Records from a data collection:

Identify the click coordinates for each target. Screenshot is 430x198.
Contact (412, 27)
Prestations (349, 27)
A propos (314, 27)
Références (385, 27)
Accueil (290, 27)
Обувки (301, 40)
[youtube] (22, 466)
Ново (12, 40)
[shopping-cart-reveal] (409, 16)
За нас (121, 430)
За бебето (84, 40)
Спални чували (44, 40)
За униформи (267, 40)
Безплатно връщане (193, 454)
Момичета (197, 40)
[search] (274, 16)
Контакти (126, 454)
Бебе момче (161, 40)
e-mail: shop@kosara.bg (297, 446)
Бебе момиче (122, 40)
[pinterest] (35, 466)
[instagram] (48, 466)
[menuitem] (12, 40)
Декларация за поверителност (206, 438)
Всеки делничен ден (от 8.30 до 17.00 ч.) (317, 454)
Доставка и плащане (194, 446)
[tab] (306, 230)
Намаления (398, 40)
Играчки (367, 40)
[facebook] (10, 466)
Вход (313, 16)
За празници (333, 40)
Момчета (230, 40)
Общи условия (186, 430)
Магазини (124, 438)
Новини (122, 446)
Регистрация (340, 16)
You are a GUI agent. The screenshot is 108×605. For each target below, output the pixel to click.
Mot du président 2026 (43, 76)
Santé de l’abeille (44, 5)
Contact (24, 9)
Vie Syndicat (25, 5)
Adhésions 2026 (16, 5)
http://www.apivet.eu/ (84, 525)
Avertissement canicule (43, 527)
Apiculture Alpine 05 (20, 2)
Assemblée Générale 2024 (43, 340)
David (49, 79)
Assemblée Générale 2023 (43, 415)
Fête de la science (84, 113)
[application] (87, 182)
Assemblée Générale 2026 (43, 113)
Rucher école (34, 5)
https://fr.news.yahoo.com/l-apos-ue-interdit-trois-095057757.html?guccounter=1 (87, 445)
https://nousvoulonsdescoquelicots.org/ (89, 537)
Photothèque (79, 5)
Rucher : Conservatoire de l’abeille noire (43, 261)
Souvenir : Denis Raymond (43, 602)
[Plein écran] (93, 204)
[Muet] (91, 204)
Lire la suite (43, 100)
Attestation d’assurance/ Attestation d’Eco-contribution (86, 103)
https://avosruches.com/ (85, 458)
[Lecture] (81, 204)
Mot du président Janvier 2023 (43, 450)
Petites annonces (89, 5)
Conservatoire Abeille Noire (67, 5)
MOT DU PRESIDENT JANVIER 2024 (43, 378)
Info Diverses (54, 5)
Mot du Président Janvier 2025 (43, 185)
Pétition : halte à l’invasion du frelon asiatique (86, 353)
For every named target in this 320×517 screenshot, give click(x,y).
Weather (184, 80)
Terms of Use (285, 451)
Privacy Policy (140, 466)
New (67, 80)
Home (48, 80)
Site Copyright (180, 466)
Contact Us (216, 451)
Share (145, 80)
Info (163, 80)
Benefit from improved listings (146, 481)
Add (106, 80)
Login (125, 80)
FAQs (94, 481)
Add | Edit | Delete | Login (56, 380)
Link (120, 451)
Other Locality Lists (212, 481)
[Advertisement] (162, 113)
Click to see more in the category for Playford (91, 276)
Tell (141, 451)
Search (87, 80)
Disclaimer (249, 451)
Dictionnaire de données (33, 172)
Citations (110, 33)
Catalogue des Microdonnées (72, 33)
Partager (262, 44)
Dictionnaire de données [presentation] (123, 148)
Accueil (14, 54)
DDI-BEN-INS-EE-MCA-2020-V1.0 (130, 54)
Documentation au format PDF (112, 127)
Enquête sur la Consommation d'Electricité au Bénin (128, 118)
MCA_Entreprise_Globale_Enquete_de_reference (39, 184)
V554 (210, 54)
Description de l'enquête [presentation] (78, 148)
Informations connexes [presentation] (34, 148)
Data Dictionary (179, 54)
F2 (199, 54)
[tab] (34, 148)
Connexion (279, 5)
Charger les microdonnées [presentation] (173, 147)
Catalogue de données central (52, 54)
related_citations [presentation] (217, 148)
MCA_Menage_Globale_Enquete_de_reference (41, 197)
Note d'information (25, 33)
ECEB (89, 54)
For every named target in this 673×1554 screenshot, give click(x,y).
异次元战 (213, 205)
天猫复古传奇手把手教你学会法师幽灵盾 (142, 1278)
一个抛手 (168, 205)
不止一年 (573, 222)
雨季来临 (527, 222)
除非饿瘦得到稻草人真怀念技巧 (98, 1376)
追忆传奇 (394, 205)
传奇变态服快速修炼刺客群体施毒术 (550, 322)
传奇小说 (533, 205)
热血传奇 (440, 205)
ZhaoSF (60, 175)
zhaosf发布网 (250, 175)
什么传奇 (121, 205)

=== Goal ===
Reproduce the lines from the line with "[Lecture] (81, 204)" to the line with "Link (120, 451)", switching "Login" to "Sign In" and leaving everything else unchanged.

=== The response ===
[Lecture] (81, 204)
Mot du président Janvier 2023 (43, 450)
Petites annonces (89, 5)
Conservatoire Abeille Noire (67, 5)
MOT DU PRESIDENT JANVIER 2024 (43, 378)
Info Diverses (54, 5)
Mot du Président Janvier 2025 (43, 185)
Pétition : halte à l’invasion du frelon asiatique (86, 353)
For every named target in this 320×517 screenshot, give click(x,y).
Weather (184, 80)
Terms of Use (285, 451)
Privacy Policy (140, 466)
New (67, 80)
Home (48, 80)
Site Copyright (180, 466)
Contact Us (216, 451)
Share (145, 80)
Info (163, 80)
Benefit from improved listings (146, 481)
Add (106, 80)
Sign In (125, 80)
FAQs (94, 481)
Add | Edit | Delete | Sign In (56, 380)
Link (120, 451)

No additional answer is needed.